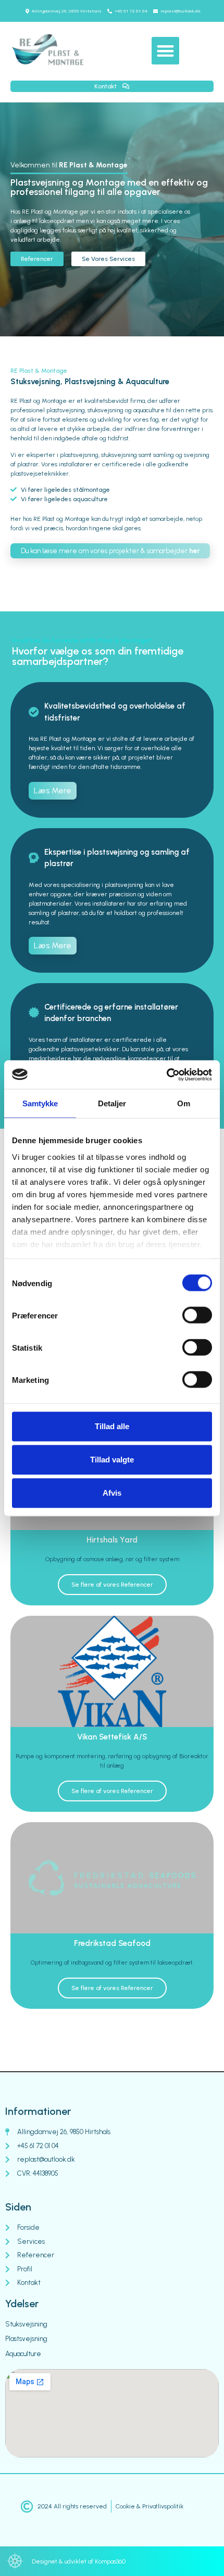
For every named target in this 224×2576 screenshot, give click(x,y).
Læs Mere (52, 790)
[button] (165, 50)
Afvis (112, 1492)
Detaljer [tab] (112, 1103)
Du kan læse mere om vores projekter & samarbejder (110, 551)
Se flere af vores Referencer (112, 1584)
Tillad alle (112, 1426)
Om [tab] (183, 1103)
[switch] (197, 1315)
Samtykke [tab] (40, 1103)
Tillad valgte (112, 1459)
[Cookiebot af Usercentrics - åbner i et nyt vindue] (166, 1074)
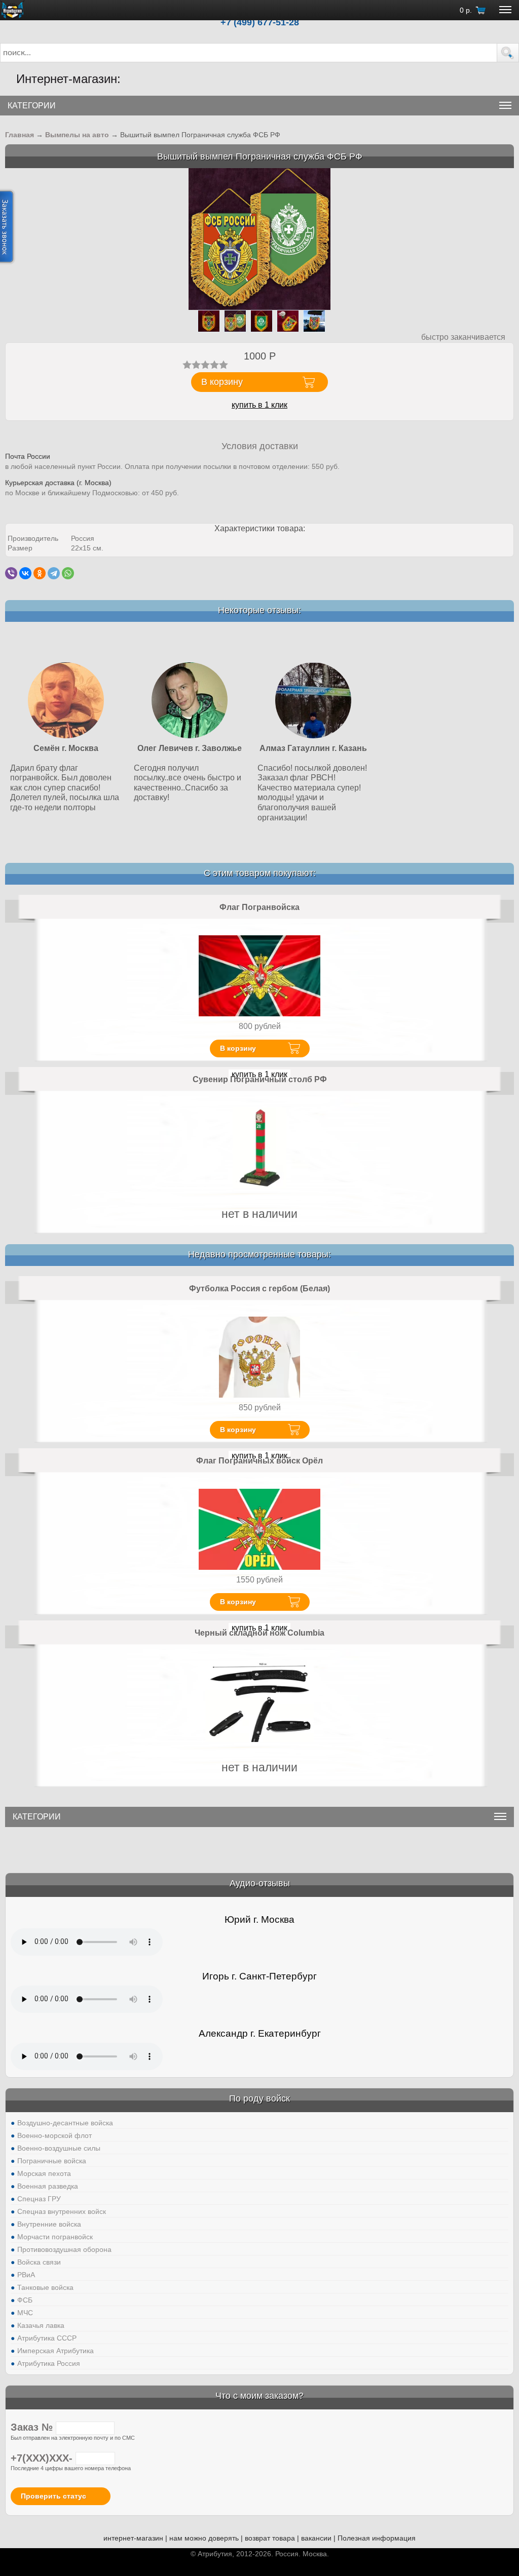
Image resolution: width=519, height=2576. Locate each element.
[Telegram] (54, 573)
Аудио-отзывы (260, 1883)
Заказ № (33, 2427)
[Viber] (11, 573)
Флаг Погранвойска (259, 907)
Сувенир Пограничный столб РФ (260, 1079)
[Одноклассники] (39, 573)
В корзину (238, 1048)
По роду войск (259, 2098)
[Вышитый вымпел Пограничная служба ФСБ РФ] (259, 238)
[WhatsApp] (68, 573)
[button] (508, 52)
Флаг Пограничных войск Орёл (259, 1460)
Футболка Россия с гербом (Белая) (259, 1288)
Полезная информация (377, 2538)
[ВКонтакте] (25, 573)
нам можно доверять (204, 2538)
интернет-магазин (133, 2538)
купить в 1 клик (259, 405)
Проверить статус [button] (53, 2496)
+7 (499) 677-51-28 (259, 22)
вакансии (316, 2538)
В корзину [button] (222, 382)
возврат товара (270, 2538)
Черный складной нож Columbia (259, 1633)
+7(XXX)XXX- (43, 2458)
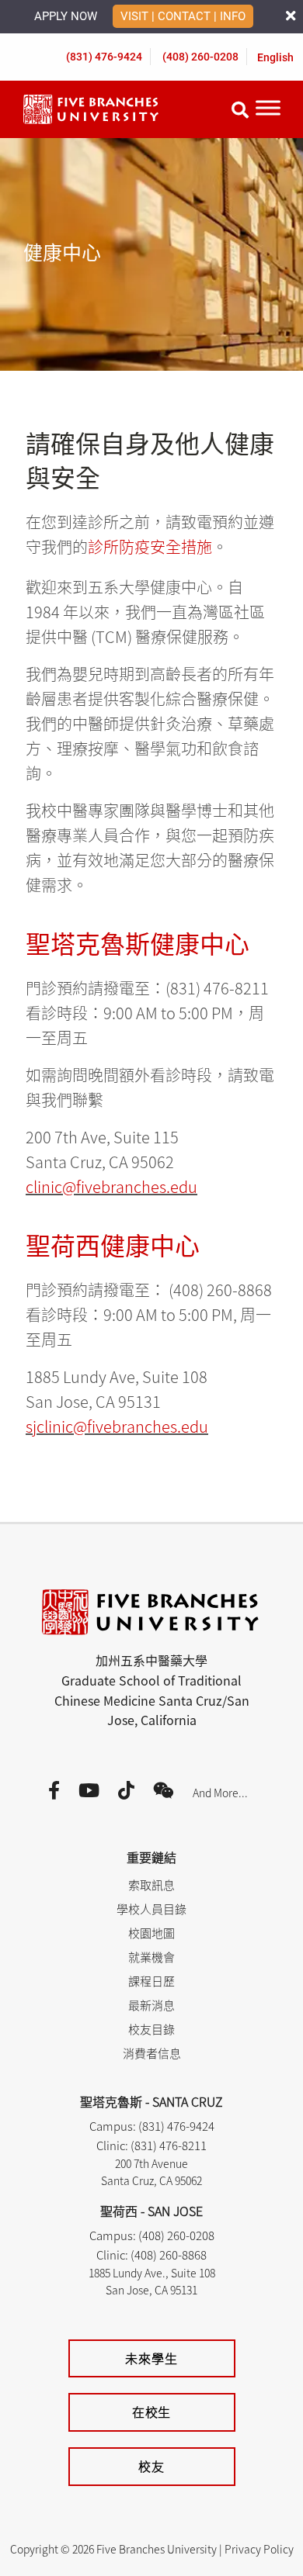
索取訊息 (151, 1884)
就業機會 (151, 1956)
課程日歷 (151, 1981)
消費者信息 (152, 2053)
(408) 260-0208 (200, 56)
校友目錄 (151, 2029)
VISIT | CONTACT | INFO (183, 16)
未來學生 (151, 2358)
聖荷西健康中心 (113, 1244)
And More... (220, 1792)
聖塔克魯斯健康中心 (137, 942)
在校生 (151, 2411)
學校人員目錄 (151, 1908)
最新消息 (151, 2005)
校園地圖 (151, 1932)
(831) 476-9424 (104, 56)
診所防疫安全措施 (150, 546)
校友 (151, 2466)
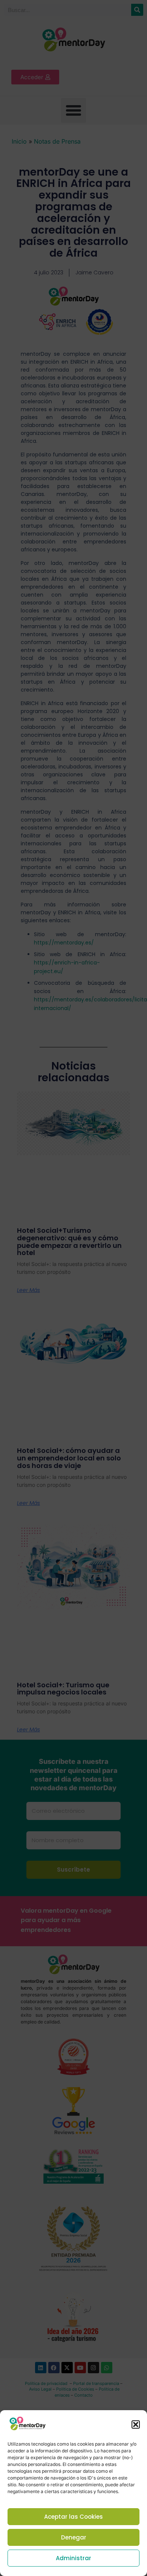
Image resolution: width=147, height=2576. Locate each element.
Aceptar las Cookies (73, 2517)
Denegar (73, 2537)
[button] (135, 2424)
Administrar (73, 2558)
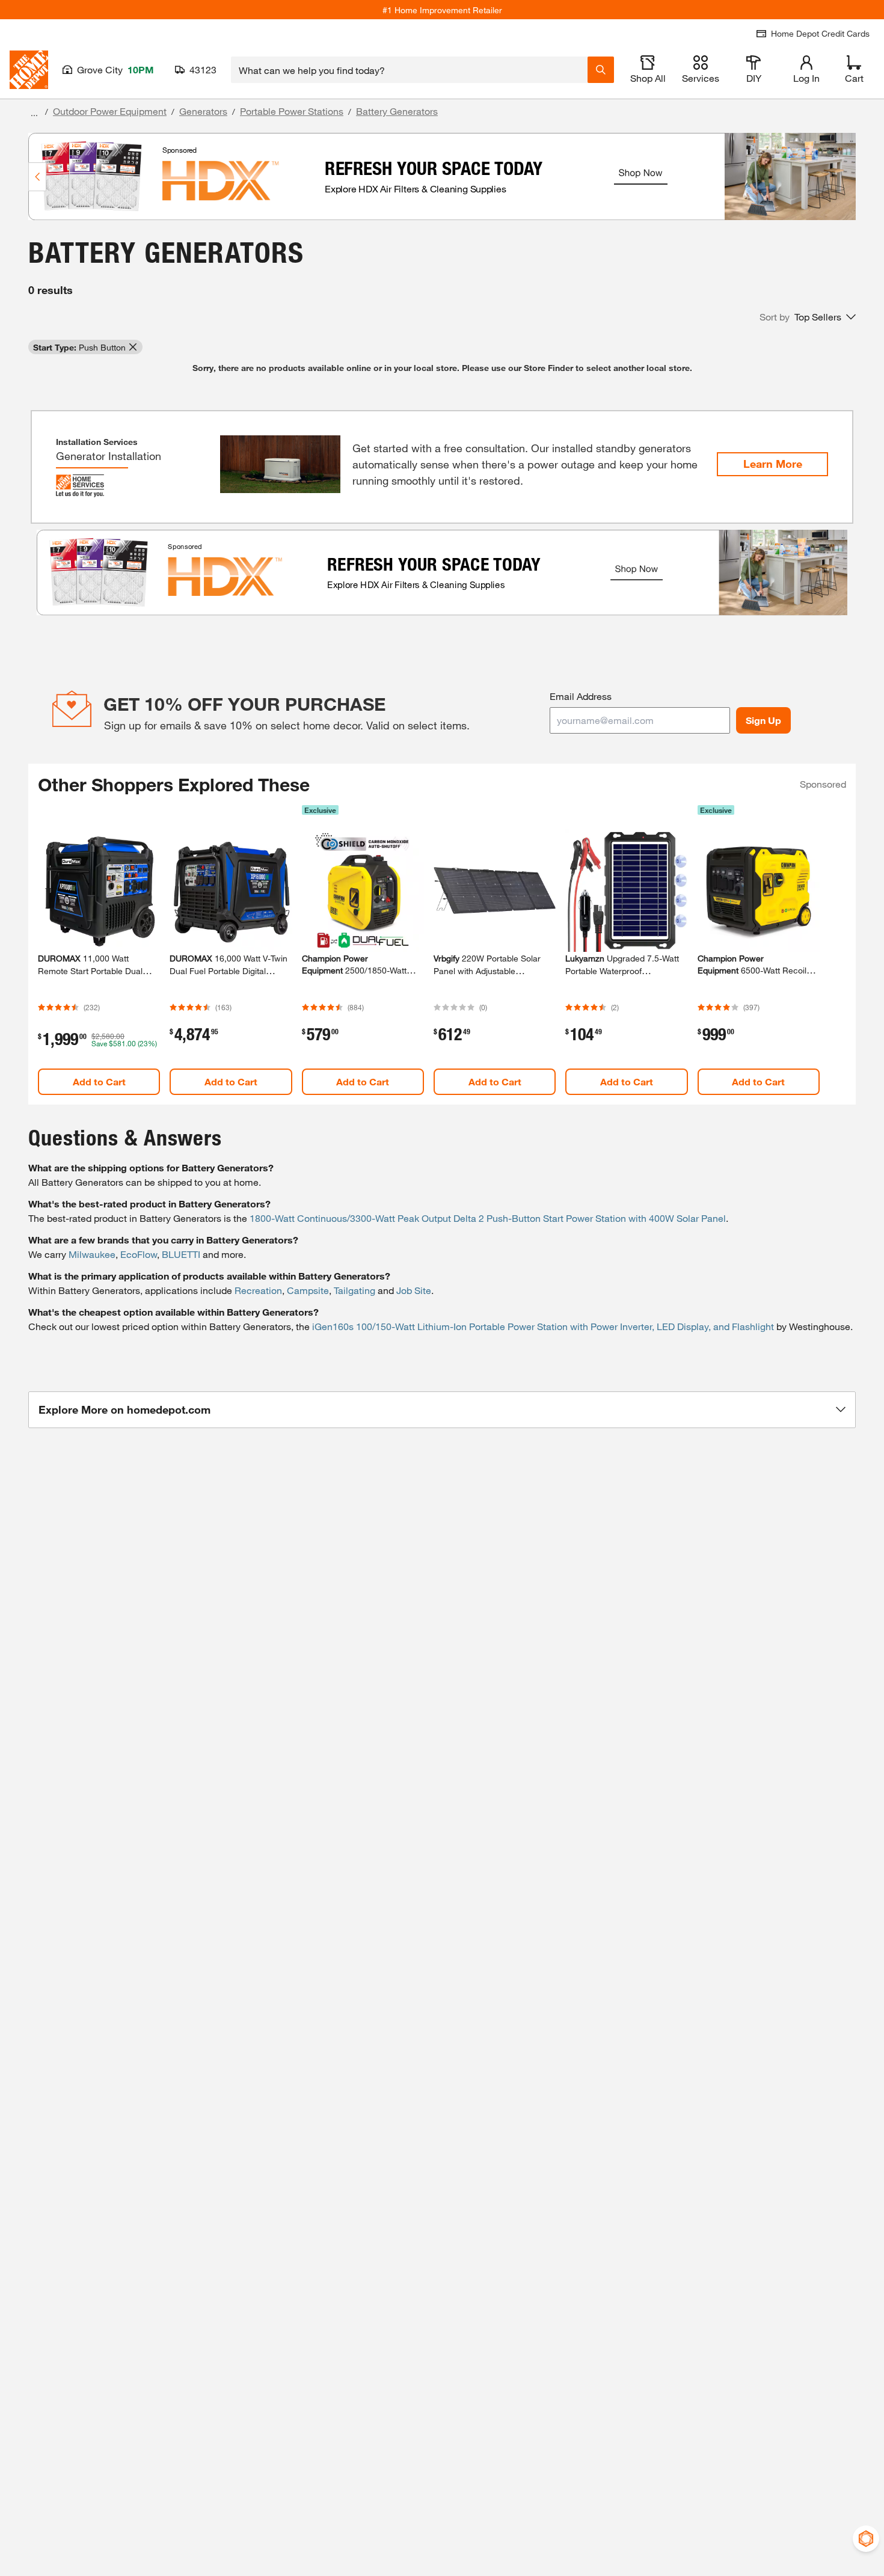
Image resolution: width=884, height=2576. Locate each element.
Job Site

^^^^^^^^

TASK ITEM –
Give back the listing word for word, minus its images.

SOLUTION TO THIS TASK –
For every named target in this 224×2576 screenshot, give click(x,y).
Læs Mere (52, 790)
[button] (165, 50)
Afvis (112, 1492)
Detaljer [tab] (112, 1103)
Du kan læse mere om vores projekter & samarbejder (110, 551)
Se flere af vores Referencer (112, 1584)
Tillad alle (112, 1426)
Om [tab] (183, 1103)
[switch] (197, 1315)
Samtykke [tab] (40, 1103)
Tillad valgte (112, 1459)
[Cookiebot af Usercentrics - åbner i et nyt vindue] (166, 1074)
Image resolution: width=519, height=2576. Locate each element.
[Telegram] (54, 573)
Аудио-отзывы (260, 1883)
Заказ № (33, 2427)
[Viber] (11, 573)
Флаг Погранвойска (259, 907)
Сувенир Пограничный столб РФ (260, 1079)
[Одноклассники] (39, 573)
В корзину (238, 1048)
По роду войск (259, 2098)
[Вышитый вымпел Пограничная служба ФСБ РФ] (259, 238)
[WhatsApp] (68, 573)
[button] (508, 52)
Флаг Пограничных войск Орёл (259, 1460)
Футболка Россия с гербом (Белая) (259, 1288)
Полезная информация (377, 2538)
[ВКонтакте] (25, 573)
нам можно доверять (204, 2538)
интернет-магазин (133, 2538)
купить в 1 клик (259, 405)
Проверить статус [button] (53, 2496)
+7 (499) 677-51-28 (259, 22)
вакансии (316, 2538)
В корзину [button] (222, 382)
возврат товара (270, 2538)
Черный складной нож Columbia (259, 1633)
+7(XXX)XXX- (43, 2458)
索取訊息 (151, 1884)
就業機會 (151, 1956)
課程日歷 (151, 1981)
消費者信息 (152, 2053)
(408) 260-0208 (200, 56)
校友目錄 (151, 2029)
VISIT | CONTACT | INFO (183, 16)
未來學生 (151, 2358)
聖荷西健康中心 (113, 1244)
And More... (220, 1792)
聖塔克魯斯健康中心 (137, 942)
在校生 (151, 2411)
學校人員目錄 (151, 1908)
最新消息 (151, 2005)
校園地圖 (151, 1932)
(831) 476-9424 (104, 56)
診所防疫安全措施 (150, 546)
校友 (151, 2466)
Image resolution: width=147, height=2576. Locate each element.
Aceptar las Cookies (73, 2517)
Denegar (73, 2537)
[button] (135, 2424)
Administrar (73, 2558)
Image resolution: width=884, height=2576. Locate each element.
Job Site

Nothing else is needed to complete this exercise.